Queer public historian Gerard Koskovich. | Image: SFGovTV
“When I hear APE talking about bringing in a ‘new demographic’ or a ‘certain demographic,’ I know what they mean by that,” Koskovich said. “They mean a lot of rock concerts with straight people who will get drunk at their concerts and 1,400 of them will pour into the streets of the Castro.”
Koscovich asked what effects this will have not only on nearby small businesses, but also on Castro’s culture.
Many commenters also questioned whether or not Berkeley-based APE is considered a small business or a San Francisco business.
In response, Laguana stated that the city’s administrative code defines APE as a small business with 100 or fewer employees.
Castro Merchants President Dave Karraker called to ask the commission to “not make this an all or nothing proposition.”
“I want you to understand that this is not about one business or one building,” Karraker said. “It’s about all the businesses in the Castro. This will help these businesses survive. The Castro needs the Castro Theater to be successful.”

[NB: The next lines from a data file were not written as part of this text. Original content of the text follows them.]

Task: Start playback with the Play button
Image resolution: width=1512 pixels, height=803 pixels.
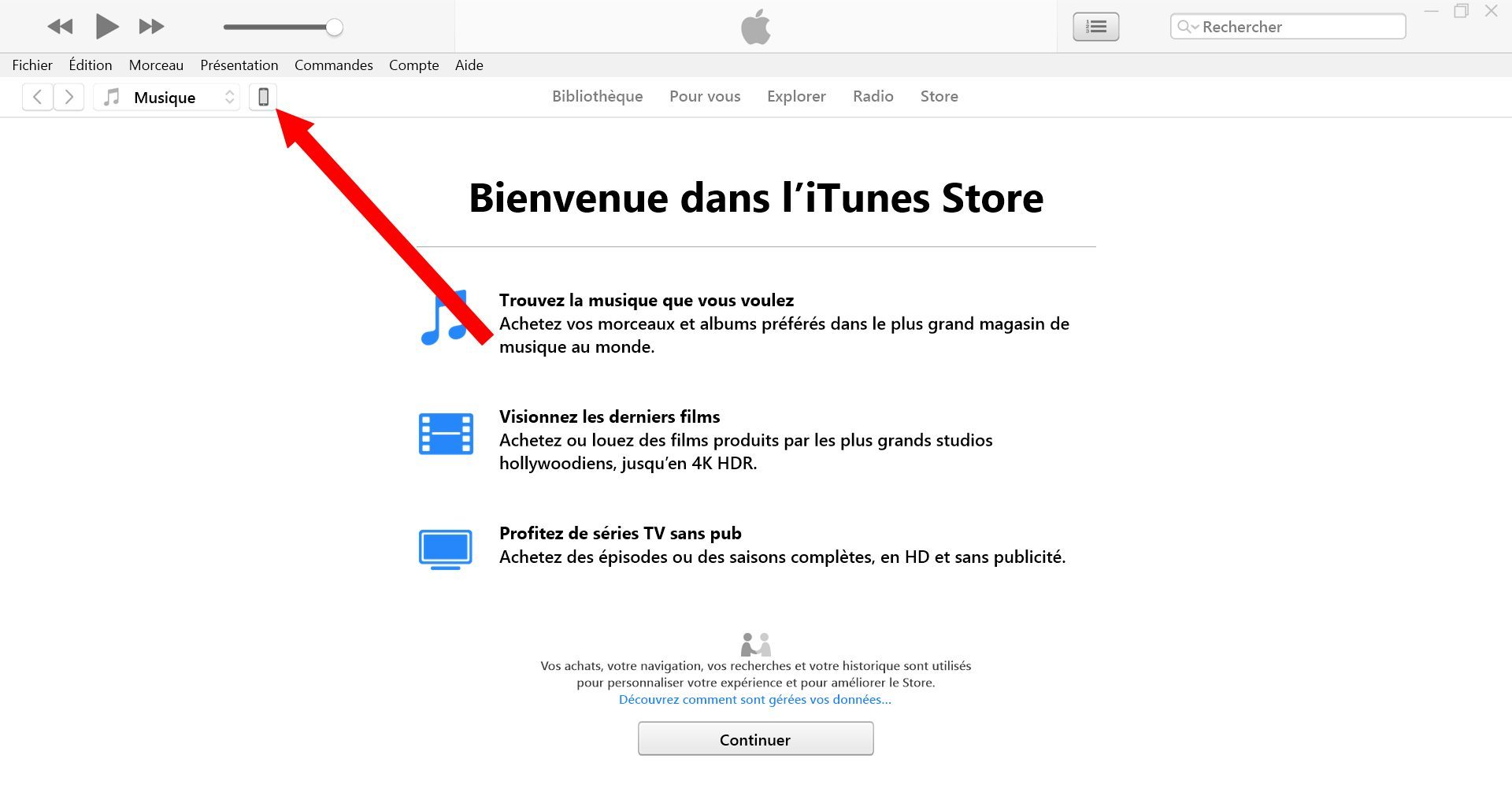Action: (x=107, y=27)
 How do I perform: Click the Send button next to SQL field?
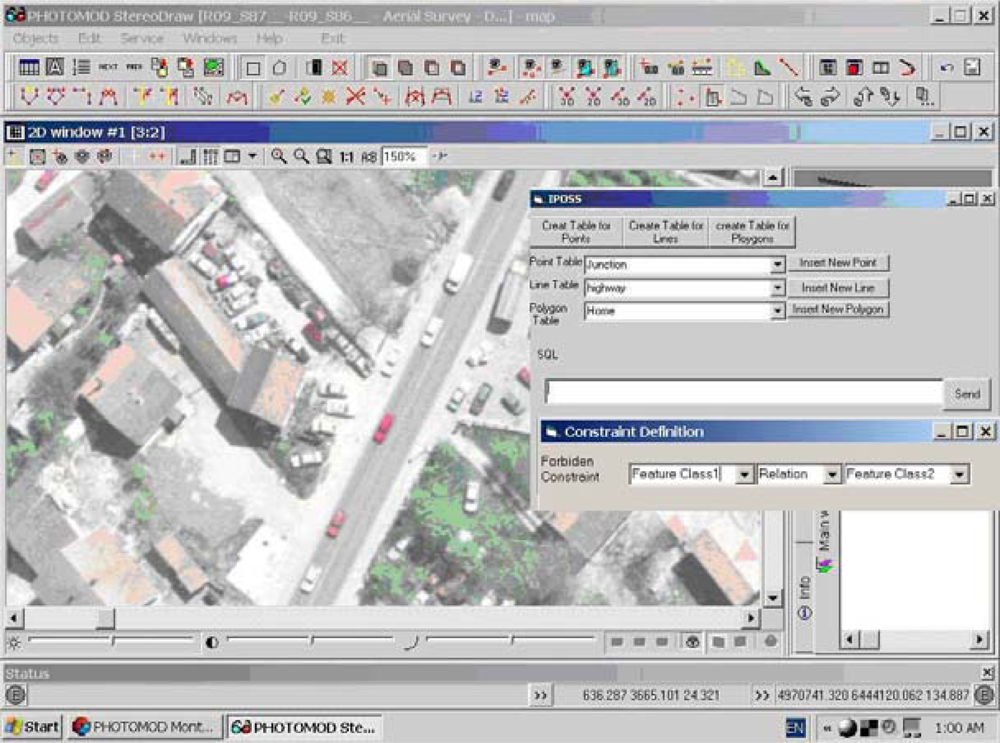click(x=966, y=394)
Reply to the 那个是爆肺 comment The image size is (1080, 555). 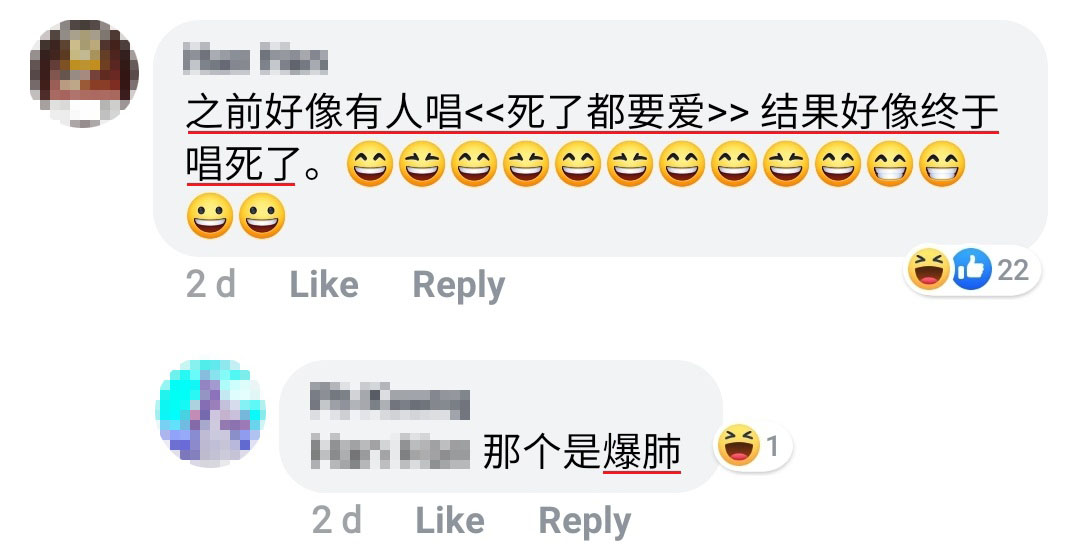585,521
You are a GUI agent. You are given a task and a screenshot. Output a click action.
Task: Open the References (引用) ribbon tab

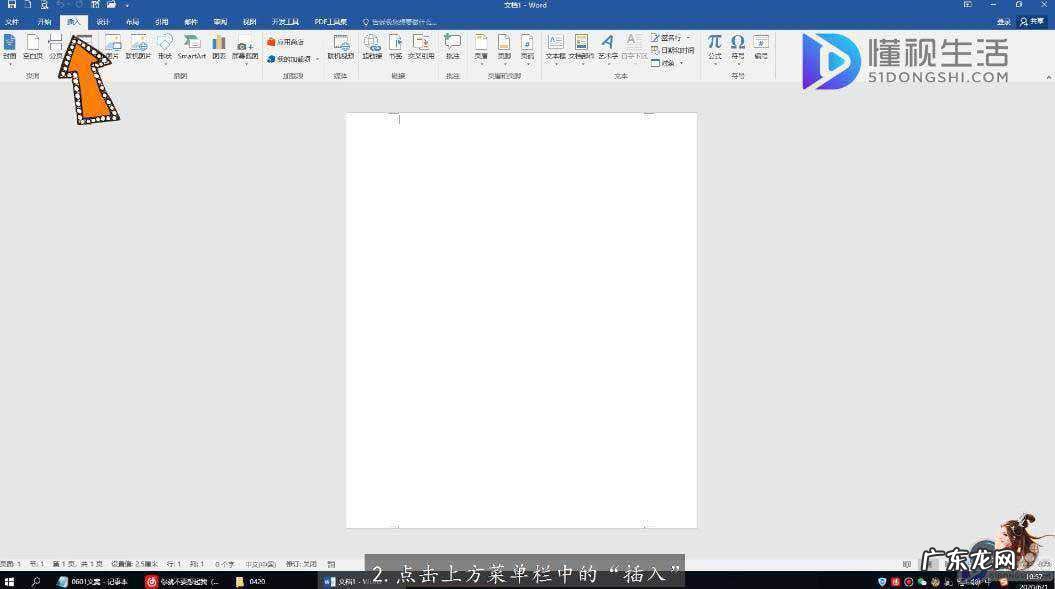click(161, 21)
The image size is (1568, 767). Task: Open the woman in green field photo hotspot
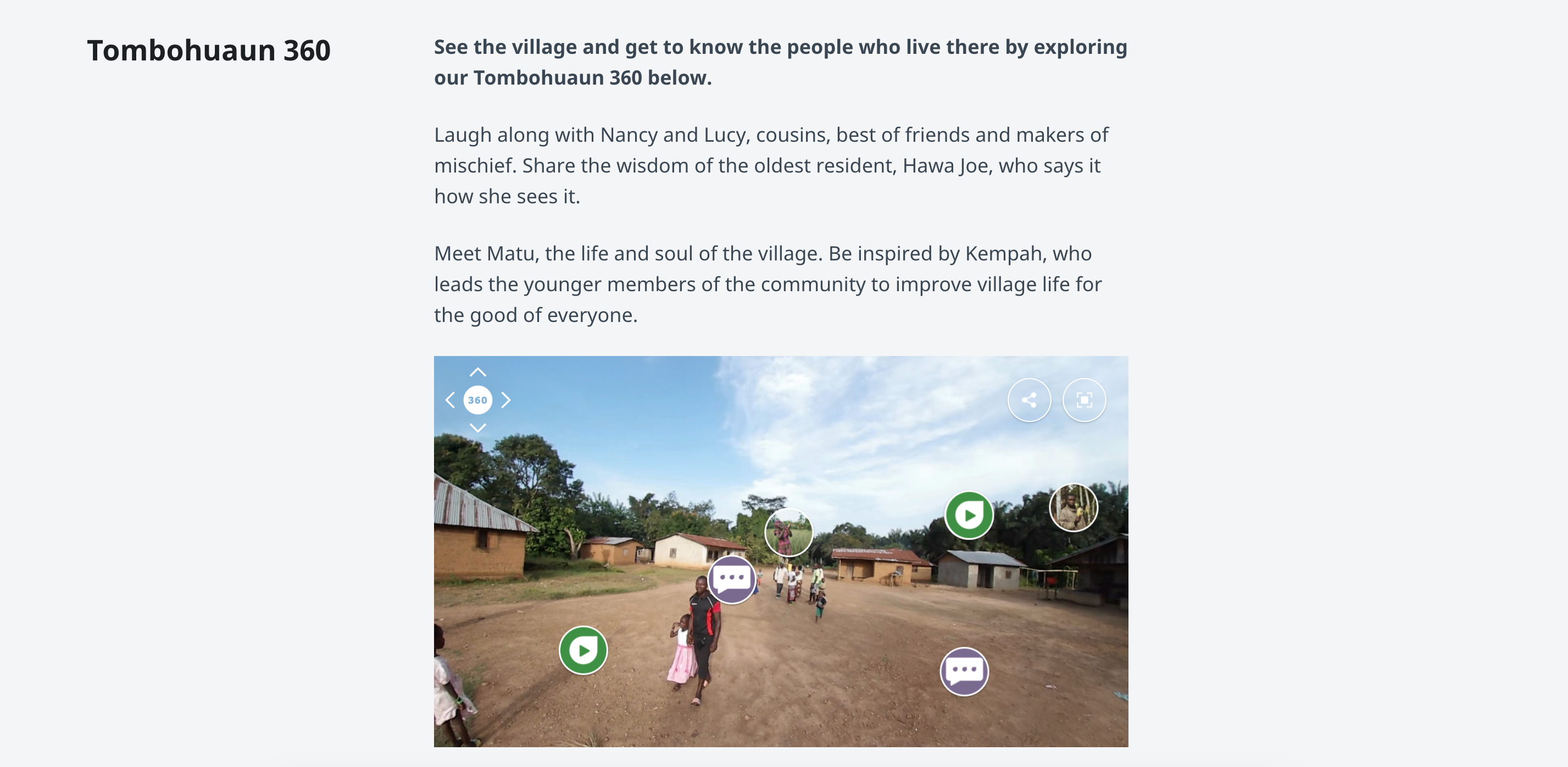pyautogui.click(x=788, y=532)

The San Francisco Historic Preservation Commission is scheduled to discuss the proposal on Wednesday, October 5. At that time, the panel will also hear District 8 Supervisor Rafael Mandelman’s proposal to expand the historic designation for the theater, which would include the existing orchestra. seat in style.
The next day, the Planning Commission will hold a hearing on proposed zoning changes that would allow APE to bring in live entertainment.